▶ TASK REQUIREMENTS
Find every line in the entries below that contains the string "height", and copy each of those lines in full.

+++ RECORDS SHOWN

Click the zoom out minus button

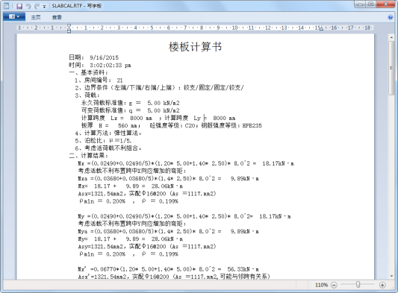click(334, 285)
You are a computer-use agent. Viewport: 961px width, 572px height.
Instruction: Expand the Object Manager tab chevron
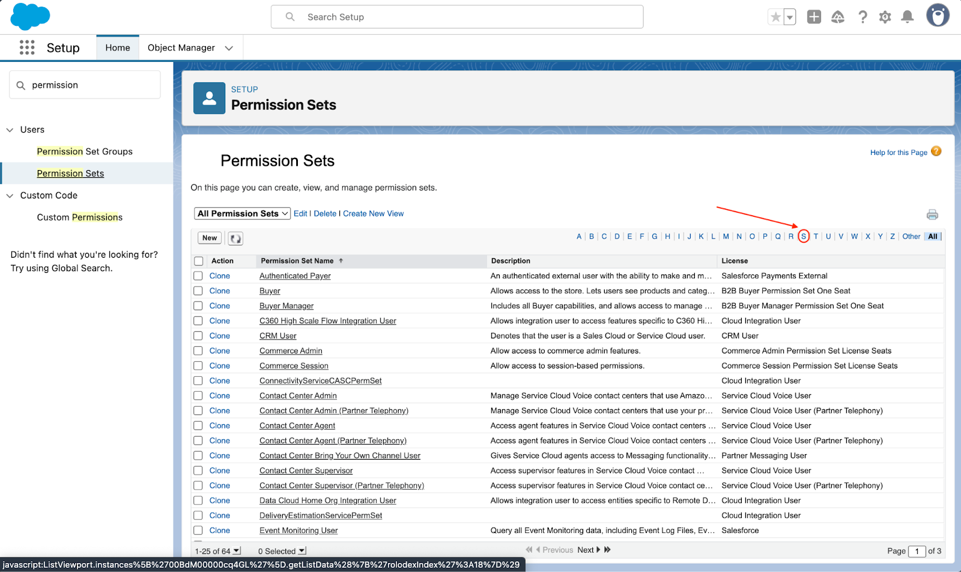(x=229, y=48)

++++++
+++ RECORDS SHOWN

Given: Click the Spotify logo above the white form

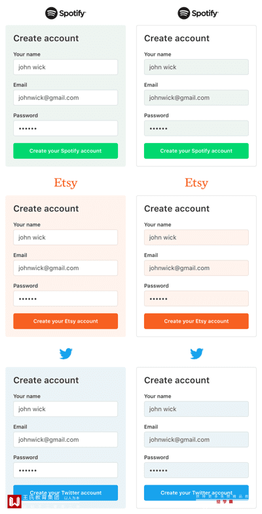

++++++
+++ RECORDS SHOWN

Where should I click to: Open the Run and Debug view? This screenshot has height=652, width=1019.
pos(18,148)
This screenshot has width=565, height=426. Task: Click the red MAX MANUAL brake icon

++++++

▶ RESPONSE
You are a computer-use agent. Viewport: 961px width, 572px height.
Where should I click to: Open the Run and Debug view? This screenshot has height=652, width=1019.
This screenshot has width=565, height=426. Task: Click the red MAX MANUAL brake icon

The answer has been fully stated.